> [Try it] Look for "agent" in each line of the records, and copy the lines that have it.
====== Source material ======
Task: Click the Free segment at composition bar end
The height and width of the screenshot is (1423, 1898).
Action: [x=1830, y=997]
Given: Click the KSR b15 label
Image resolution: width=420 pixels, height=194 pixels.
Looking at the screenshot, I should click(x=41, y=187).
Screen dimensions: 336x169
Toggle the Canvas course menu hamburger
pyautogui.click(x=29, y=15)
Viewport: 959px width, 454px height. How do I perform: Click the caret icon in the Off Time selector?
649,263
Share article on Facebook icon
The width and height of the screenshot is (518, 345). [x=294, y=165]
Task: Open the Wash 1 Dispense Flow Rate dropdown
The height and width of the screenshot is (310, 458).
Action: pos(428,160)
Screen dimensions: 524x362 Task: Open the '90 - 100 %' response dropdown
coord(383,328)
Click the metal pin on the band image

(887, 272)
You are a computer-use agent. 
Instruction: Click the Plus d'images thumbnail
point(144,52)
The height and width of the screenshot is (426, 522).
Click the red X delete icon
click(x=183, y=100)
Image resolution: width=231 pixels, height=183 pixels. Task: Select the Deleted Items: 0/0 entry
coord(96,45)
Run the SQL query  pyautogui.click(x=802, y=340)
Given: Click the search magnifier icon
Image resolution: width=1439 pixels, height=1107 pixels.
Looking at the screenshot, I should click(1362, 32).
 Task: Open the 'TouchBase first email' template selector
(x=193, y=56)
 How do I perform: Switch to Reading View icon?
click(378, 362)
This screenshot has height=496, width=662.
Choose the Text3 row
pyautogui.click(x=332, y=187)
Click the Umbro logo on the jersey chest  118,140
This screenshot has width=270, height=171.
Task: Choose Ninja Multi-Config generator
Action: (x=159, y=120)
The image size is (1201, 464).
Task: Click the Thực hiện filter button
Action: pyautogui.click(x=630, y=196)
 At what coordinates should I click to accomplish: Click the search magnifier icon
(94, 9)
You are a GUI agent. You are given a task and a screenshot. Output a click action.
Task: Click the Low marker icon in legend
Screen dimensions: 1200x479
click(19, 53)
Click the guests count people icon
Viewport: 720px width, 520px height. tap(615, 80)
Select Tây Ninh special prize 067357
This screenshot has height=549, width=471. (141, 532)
======
> [Answer for this exercise]
You are a computer-use agent. 
You are a GUI agent. You are given a task and a screenshot. Output a click action.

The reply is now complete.